- Extrait:
-=-=-
ResMusica : Vous avez chanté dans de nombreux opéras de Massenet et prenez à présent le rôle de Sancho Pança. Pourquoi ce personnage vous a-t-il attiré ?

: Quand la discussion a commencé avec la nouvelle équipe de l'Opéra de Paris, nous avons d'abord parlé du Paolo de Simon Boccanegra, avec ma femme Nicole Car en Amelia, dans la reprise du spectacle de Calixto Bieito revu en ce début d'année 2024. Mais à peine quelques semaines plus tard, Alexandre Neef est revenu vers moi pour me demander si je ne voulais pas prendre aussi Sancho dans Don Quichotte de Massenet. J'ai donc réfléchi à cette partition, que j'avais vue quelques années plus tôt avec Furlanetto à l'Opéra de Sydney, en me rappelant qu'il faut être presque tout le temps sur scène et que le jeu d'acteur est très important pour faire vivre le rôle. J'ai donc accepté la proposition, mais en me demandant comment m'adapter aux deux chanteurs prévus dans le rôle-titre, Ildebrando D'Arcangelo et Ildar Abdrazakov, tous deux très reconnus pour leurs voix, mais moins portés sur l'action scénique.

Entre-temps, Ildar a annulé puisqu'il chante maintenant surtout en Russie, et Ildebrando a préféré se retirer dès le début des répétitions, de même que le chef d'orchestre Mikhail Tatarnikov et la Dulcinée initialement prévue, Marianne Crebassa. De la première distribution ne sont donc presque plus restés que moi et le metteur en scène, Damiano Michieletto. Gaëlle Arquez est arrivée à la dernière minute, ainsi que juste avant elle Christian van Horn pour le rôle-titre. Nous nous connaissions un peu tous les deux, mais n'avions jamais travaillé ensemble, or dès les premières répétitions, nous sommes presque tombés amoureux par l'intermédiaire de nos personnages, comme deux frères qui se retrouveraient après des dizaines d'années !

RM : Effectivement, on ressent une très grande complicité scénique entre vous et Christian van Horn, tout particulièrement dans la scène finale de l'opéra, qui fait penser à une relation amoureuse. Cette idée, d'ailleurs retrouvée en filigrane dans le roman de Cervantes, a-t-elle été développée surtout par vous ou d'abord par Damiano Michieletto ?
-=-=-
- Données affichées:
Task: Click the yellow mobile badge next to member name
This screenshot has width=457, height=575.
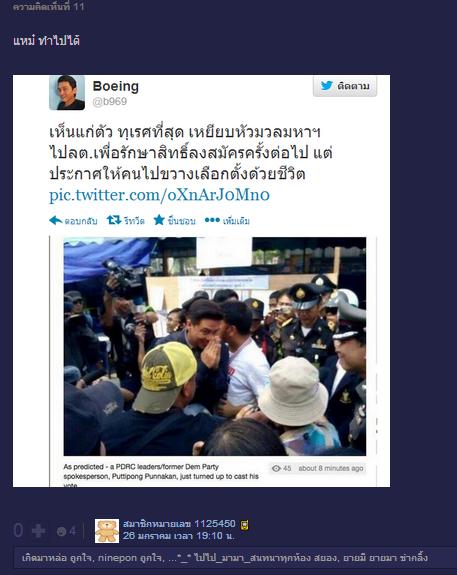Action: [244, 525]
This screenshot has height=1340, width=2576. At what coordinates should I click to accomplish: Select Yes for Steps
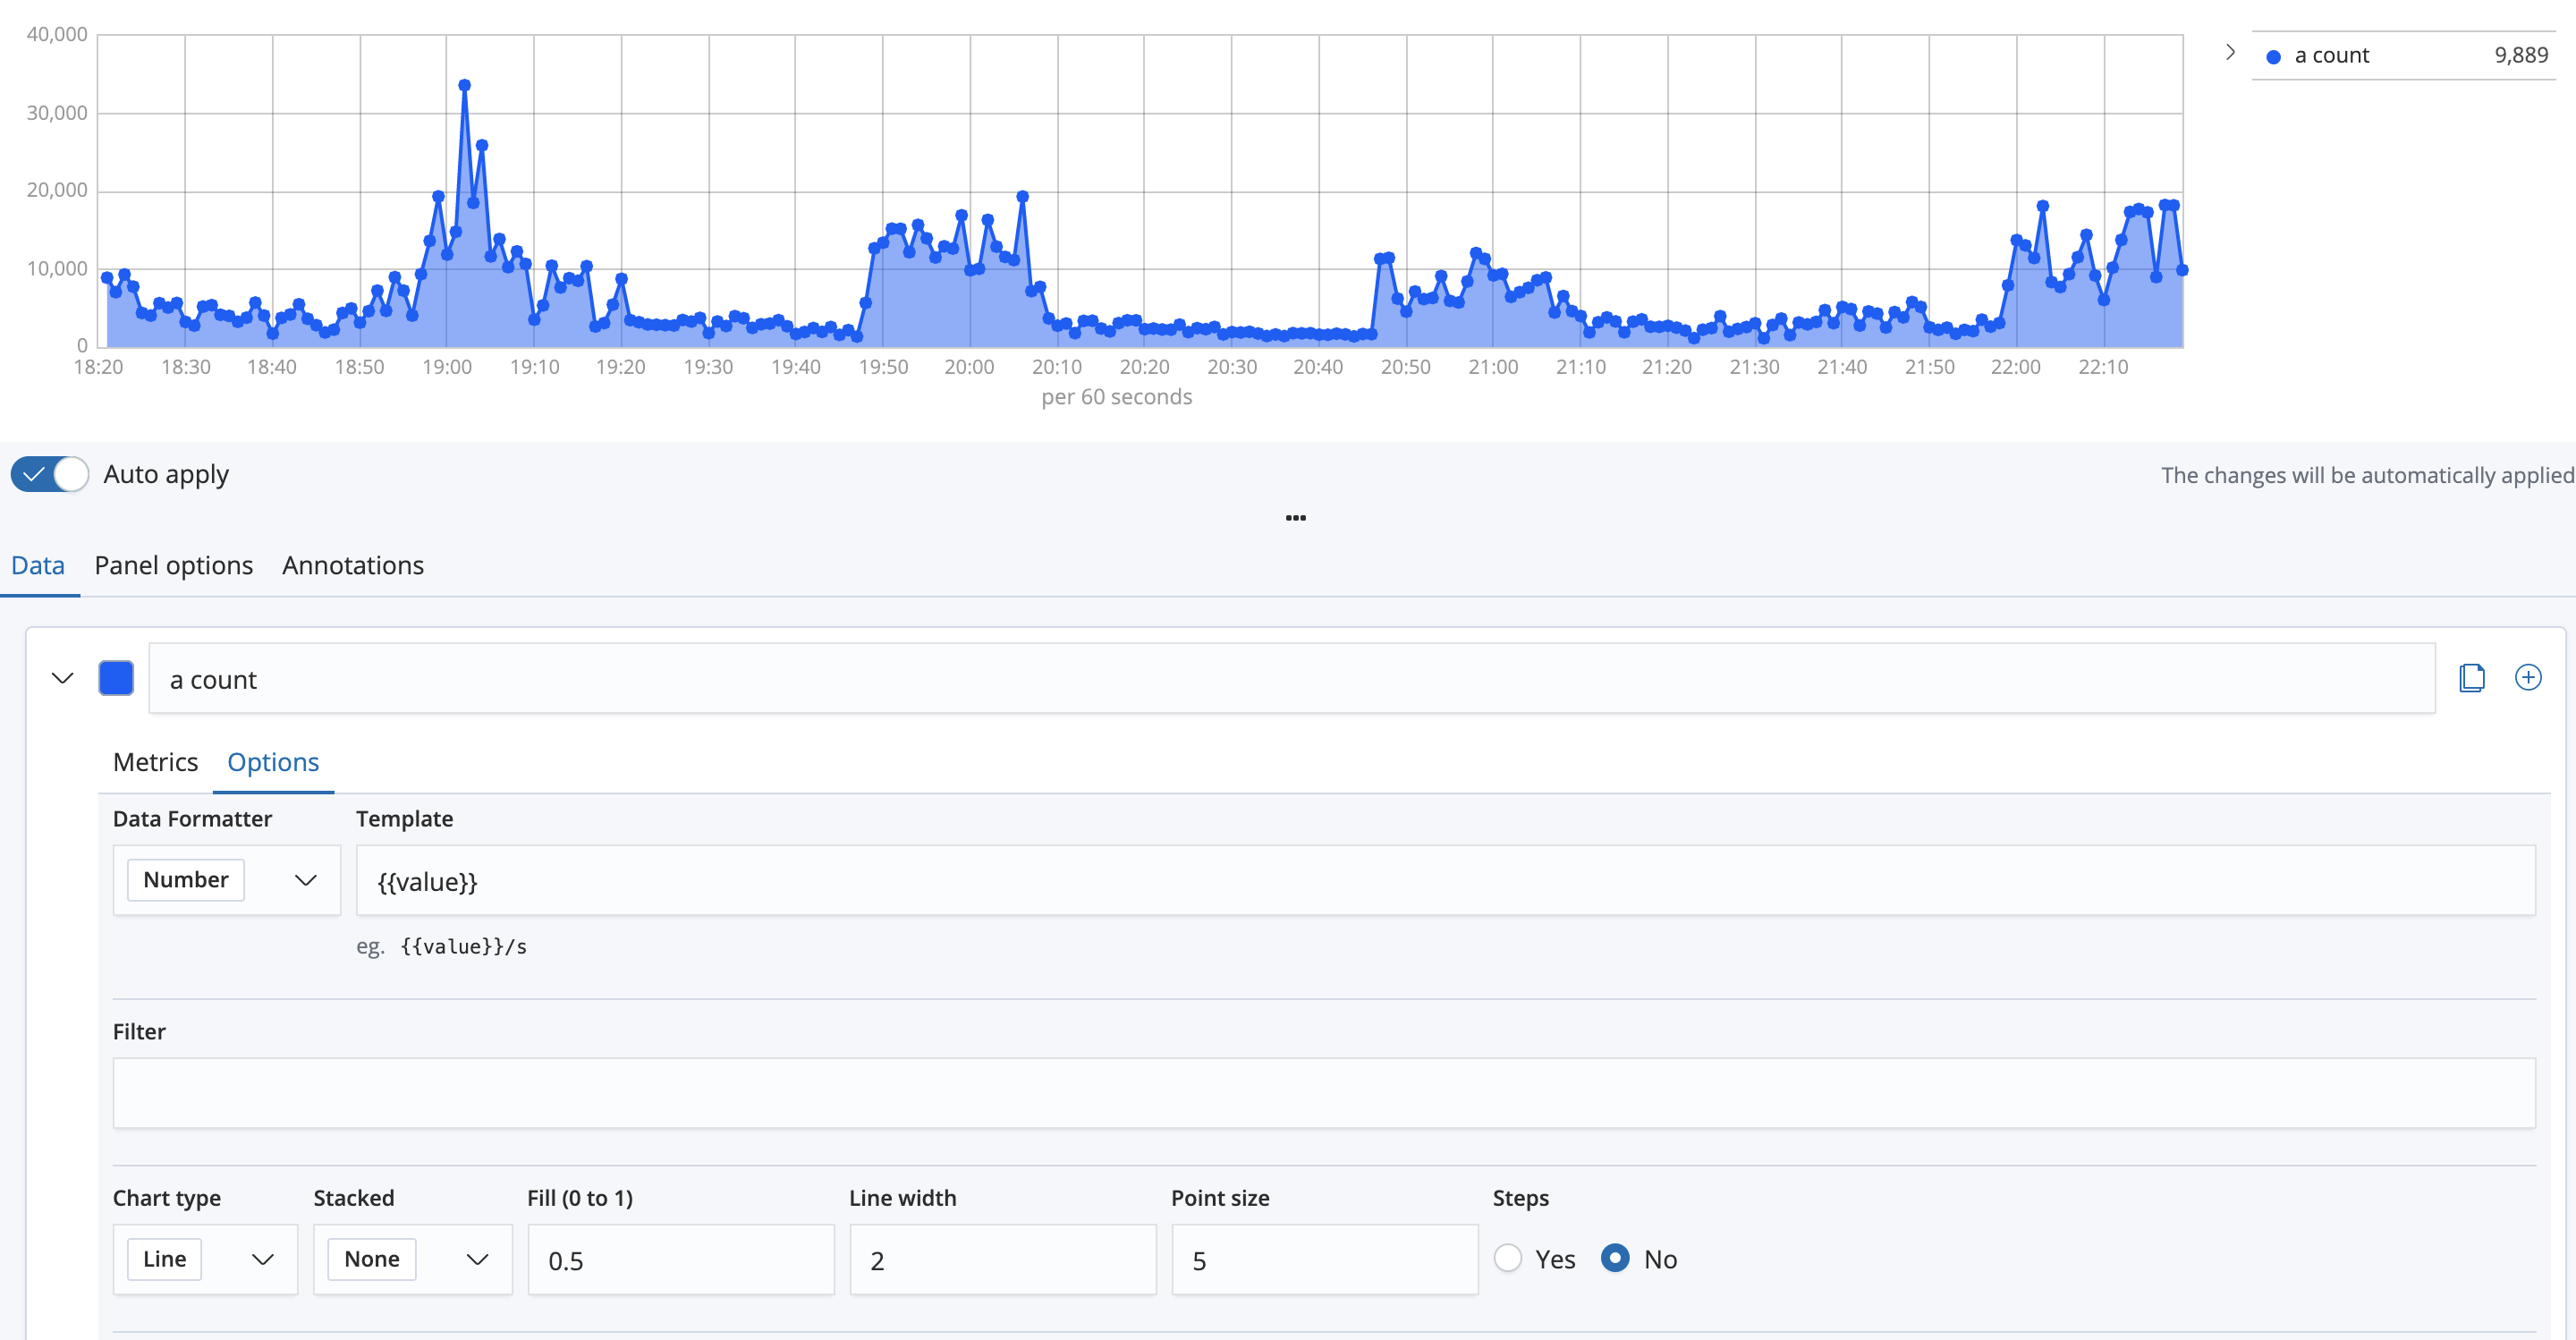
-=-=-
- Énoncé 1: Traduisez en anglais cette phrase de l'extrait : « De la première distribution ne sont donc presque plus restés que moi et le metteur en scène, Damiano Michieletto. »
- Énoncé 2:
Répondez brièvement à partir de l'extrait :
(a) Quel rôle de Simon Boccanegra a d'abord été évoqué avec la nouvelle équipe de l'Opéra de Paris ?
(b) Dans quelle maison d'opéra Don Quichotte avait-il été vu quelques années plus tôt ?
(c) Quelle chanteuse est arrivée à la dernière minute ?
- Énoncé 3: Citez le passage de l'extrait qui va de « ResMusica : Vous » à « a-t-il attiré ? », ces deux bornes comprises.
Seul l'extrait sert de base aux réponses, sans recours à la liste.

- Réponse attendue 1: Of the original cast, then, almost no one remained but me and the stage director, Damiano Michieletto.

- Réponse attendue 2:
(a) Le rôle de Paolo.
(b) À l'Opéra de Sydney.
(c) Gaëlle Arquez.

- Réponse attendue 3:
ResMusica : Vous avez chanté dans de nombreux opéras de Massenet et prenez à présent le rôle de Sancho Pança. Pourquoi ce personnage vous a-t-il attiré ?